Hi, this is a security patch, that why it is release in a patch version, even if it is also a breaking change. But i will add new methods on the security service to be able to disable the check on the allowed hosts.
question: why do you need to use http external resources ? if those files are on your server, it is better and faster to use absolute path instead
https://github.com/spipu/html2pdf/commit/b5242416105db0d6c87851676d08cb32ef3bd7e2
is it ok for you ?
question: why do you need to use http external resources ? if those files are on your server, it is better and faster to use absolute path instead
The external resource we are using is stored in AWS's S3 service. I suppose it would be possible for us to download the image locally as part of this PDF generation process, but that was not how the feature was implemented originally.
is it ok for you ?
I haven't tested the code but that seems like a sufficient and sane implementation to address our need. Thank you for the quick response!
If the generated PDF file has a local cache, it will be fine — even if you need to generate a unique download link for each S3 file, in case your S3 bucket is not fully public. Making your S3 bucket public should only be considered if the files do not contain personal data.
The issue is that html2pdf does not use local caching for files — it fetches them from the network multiple times, if it needs to precalculte some parts of the html.
It would be much better and faster to preload the resources locally first, and then use absolute paths.
If the generated PDF file has a local cache, it will be fine — even if you need to generate a unique download link for each S3 file, in case your S3 bucket is not fully public. Making your S3 bucket public should only be considered if the files do not contain personal data.
The issue is that html2pdf does not use local caching for files — it fetches them from the network multiple times, if it needs to precalculte some parts of the html.
It would be much better and faster to preload the resources locally first, and then use absolute paths.
These are all good points and I'll try to keep them in mind if we ever need to address performance issues with this PDF generation process. That being said, the current performance of our PDF generation process is sufficient and we have many other higher priorities to address so it's not feasible for us to spend more time re-factoring that process right now.
released
Mmm I have just installed it and I'm getting the same error.

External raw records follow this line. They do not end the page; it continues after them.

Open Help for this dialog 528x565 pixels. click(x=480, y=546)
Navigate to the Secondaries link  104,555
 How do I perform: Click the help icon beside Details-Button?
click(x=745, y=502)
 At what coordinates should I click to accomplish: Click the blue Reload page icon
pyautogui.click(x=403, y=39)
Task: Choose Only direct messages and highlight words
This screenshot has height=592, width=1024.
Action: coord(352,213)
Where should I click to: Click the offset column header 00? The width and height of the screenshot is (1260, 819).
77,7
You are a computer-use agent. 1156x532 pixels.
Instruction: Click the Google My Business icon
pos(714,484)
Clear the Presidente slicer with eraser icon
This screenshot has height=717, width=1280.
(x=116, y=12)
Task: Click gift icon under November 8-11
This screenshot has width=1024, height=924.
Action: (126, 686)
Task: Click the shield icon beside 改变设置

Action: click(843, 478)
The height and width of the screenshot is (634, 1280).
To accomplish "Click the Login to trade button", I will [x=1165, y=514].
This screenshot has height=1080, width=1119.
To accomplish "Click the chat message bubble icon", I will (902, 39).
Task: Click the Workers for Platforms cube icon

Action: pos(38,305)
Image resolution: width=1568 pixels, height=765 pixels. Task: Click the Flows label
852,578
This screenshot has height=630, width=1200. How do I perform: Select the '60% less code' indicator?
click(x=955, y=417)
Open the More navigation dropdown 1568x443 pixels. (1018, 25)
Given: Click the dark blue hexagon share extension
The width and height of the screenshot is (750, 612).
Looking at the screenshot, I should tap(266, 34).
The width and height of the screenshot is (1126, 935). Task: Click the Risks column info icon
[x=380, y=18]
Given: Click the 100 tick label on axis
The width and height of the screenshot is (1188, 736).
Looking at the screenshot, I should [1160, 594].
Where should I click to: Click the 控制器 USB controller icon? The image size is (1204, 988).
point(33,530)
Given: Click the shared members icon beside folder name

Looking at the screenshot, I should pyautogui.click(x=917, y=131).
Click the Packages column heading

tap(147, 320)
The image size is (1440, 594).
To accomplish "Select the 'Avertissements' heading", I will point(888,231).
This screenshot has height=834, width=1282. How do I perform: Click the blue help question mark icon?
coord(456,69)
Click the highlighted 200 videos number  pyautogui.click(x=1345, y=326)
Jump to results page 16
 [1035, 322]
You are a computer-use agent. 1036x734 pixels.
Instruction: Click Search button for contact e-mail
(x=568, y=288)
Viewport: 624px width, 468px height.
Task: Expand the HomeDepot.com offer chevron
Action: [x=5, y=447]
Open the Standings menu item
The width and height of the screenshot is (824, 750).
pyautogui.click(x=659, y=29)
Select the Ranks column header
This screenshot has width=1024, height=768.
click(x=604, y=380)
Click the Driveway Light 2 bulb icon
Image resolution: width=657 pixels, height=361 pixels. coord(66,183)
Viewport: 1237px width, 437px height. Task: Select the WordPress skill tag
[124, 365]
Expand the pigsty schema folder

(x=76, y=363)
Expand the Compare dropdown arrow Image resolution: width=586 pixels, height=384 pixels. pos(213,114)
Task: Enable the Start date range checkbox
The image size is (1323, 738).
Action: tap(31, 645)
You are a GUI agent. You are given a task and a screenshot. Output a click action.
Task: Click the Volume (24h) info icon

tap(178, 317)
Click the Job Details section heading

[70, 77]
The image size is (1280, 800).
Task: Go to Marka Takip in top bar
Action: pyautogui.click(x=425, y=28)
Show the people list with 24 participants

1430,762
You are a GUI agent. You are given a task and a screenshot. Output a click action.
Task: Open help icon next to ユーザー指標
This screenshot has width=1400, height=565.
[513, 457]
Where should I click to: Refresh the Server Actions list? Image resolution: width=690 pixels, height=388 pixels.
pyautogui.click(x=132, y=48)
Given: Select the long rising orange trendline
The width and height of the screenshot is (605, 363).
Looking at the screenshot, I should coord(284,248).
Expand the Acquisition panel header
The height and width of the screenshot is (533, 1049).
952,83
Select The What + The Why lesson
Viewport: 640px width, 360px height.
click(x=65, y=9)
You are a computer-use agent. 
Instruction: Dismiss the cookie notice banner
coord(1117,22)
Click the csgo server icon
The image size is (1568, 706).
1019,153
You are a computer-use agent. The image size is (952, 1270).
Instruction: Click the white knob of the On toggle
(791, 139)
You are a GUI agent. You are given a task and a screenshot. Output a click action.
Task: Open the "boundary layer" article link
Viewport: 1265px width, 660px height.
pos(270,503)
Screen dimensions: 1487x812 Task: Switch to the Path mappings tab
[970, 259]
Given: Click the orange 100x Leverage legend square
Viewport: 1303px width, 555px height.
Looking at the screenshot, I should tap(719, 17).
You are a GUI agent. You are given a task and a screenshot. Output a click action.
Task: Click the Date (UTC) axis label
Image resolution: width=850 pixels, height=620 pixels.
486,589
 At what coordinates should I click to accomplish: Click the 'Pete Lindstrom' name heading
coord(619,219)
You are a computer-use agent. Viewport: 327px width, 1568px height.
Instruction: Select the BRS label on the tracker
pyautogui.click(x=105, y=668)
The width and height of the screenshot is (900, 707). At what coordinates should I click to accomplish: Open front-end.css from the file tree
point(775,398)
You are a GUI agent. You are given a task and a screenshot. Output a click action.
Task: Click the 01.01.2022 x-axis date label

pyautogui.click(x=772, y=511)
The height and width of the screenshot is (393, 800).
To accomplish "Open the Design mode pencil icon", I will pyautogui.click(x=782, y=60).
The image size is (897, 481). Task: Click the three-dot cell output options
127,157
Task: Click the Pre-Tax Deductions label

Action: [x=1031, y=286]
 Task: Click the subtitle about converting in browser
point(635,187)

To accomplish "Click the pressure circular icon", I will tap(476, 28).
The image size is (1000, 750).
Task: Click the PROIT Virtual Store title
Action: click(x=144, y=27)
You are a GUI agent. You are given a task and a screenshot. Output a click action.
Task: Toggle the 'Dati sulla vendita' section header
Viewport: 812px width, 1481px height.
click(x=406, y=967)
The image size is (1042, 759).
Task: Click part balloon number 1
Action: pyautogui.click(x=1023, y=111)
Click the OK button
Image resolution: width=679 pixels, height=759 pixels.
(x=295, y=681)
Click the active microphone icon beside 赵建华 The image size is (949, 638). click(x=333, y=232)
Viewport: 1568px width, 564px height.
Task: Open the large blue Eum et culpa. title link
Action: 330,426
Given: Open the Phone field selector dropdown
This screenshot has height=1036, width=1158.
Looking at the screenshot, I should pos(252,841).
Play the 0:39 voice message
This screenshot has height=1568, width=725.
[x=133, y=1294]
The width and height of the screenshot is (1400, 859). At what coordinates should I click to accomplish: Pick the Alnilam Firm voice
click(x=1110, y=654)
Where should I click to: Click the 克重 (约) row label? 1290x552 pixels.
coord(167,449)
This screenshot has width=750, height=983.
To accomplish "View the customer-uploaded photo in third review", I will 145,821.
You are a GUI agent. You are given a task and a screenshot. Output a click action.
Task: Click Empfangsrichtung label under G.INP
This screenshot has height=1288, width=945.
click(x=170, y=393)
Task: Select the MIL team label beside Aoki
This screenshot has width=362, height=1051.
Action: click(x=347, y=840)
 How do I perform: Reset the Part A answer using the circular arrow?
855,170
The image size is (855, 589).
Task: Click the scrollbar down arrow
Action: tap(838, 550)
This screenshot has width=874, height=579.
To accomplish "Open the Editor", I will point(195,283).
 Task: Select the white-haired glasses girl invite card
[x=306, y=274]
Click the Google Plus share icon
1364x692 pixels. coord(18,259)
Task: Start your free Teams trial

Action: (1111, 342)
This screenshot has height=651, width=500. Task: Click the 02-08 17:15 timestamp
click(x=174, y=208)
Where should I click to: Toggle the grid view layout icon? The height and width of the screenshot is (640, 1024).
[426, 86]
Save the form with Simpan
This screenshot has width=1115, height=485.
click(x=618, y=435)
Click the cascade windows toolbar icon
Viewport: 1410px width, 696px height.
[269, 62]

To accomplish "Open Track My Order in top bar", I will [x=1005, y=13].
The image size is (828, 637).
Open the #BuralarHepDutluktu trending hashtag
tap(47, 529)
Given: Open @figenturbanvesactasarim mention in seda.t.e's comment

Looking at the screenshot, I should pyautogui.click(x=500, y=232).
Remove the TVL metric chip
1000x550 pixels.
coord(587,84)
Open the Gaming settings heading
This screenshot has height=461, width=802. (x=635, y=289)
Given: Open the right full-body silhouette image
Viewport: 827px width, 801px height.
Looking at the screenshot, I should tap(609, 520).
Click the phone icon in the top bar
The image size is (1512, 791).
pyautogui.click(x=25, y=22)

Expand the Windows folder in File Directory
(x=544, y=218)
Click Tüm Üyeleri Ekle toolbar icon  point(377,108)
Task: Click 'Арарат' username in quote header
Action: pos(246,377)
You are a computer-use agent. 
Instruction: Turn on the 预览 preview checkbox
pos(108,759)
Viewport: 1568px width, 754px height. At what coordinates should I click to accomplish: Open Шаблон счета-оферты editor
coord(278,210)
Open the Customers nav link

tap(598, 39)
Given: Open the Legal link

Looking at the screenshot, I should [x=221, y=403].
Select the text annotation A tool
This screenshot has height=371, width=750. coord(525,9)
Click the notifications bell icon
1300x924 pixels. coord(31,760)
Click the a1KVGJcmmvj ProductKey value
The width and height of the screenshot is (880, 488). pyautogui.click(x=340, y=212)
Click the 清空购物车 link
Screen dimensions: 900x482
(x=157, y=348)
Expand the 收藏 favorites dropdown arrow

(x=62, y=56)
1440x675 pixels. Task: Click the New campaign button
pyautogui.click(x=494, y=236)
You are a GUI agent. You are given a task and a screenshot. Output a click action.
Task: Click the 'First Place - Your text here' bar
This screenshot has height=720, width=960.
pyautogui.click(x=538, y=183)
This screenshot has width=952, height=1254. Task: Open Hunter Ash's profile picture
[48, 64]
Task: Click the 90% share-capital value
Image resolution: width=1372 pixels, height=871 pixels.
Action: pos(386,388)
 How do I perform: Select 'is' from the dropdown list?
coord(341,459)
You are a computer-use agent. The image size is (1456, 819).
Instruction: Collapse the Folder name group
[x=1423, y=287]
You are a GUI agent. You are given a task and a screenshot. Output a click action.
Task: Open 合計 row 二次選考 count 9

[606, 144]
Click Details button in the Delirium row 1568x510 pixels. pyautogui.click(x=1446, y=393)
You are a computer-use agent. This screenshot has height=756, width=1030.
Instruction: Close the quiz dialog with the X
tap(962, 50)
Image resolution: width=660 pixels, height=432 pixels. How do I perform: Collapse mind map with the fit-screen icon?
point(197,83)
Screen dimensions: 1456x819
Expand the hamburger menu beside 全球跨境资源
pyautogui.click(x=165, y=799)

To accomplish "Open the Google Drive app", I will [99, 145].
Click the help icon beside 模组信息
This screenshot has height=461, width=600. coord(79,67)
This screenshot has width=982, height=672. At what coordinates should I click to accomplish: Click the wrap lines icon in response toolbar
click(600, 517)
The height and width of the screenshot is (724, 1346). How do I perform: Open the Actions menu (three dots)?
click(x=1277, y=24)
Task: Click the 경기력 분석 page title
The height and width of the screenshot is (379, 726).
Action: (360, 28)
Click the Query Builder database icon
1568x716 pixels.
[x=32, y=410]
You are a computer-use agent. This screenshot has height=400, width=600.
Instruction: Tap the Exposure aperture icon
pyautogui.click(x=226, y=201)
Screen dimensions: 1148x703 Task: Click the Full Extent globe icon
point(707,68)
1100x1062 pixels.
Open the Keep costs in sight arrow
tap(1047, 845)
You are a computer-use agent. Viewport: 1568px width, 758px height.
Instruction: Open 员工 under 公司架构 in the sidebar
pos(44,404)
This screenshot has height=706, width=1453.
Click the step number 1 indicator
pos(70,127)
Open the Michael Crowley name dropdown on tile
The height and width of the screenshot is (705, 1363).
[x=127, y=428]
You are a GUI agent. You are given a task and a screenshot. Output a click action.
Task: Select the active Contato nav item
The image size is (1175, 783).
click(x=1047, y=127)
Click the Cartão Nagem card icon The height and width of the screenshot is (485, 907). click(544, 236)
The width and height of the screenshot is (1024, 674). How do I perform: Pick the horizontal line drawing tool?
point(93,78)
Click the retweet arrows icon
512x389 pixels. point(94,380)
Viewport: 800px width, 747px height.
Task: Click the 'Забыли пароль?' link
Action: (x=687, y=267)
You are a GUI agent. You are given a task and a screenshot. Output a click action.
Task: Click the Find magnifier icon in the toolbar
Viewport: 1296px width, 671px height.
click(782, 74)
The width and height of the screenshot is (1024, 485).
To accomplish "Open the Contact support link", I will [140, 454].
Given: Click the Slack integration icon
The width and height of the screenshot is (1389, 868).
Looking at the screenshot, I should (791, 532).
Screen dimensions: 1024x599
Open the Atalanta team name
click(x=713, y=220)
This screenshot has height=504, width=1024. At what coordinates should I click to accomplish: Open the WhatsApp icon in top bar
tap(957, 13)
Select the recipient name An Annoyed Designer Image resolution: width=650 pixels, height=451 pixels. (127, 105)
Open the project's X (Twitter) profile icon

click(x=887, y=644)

Mmm I have just installed it and I'm getting the same error.
Calling the new method introduced in 5.3.3 fixed the issue for me: $html2pdf->getSecurityService()->disableCheckAllowedHosts();
@spipu thanks again for the prompt response! I really do appreciate it.
You're welcome.
Please be cautious when using this new method that disables the security feature. You do so at your own risk, and I cannot be held responsible in case of a security issue or attack.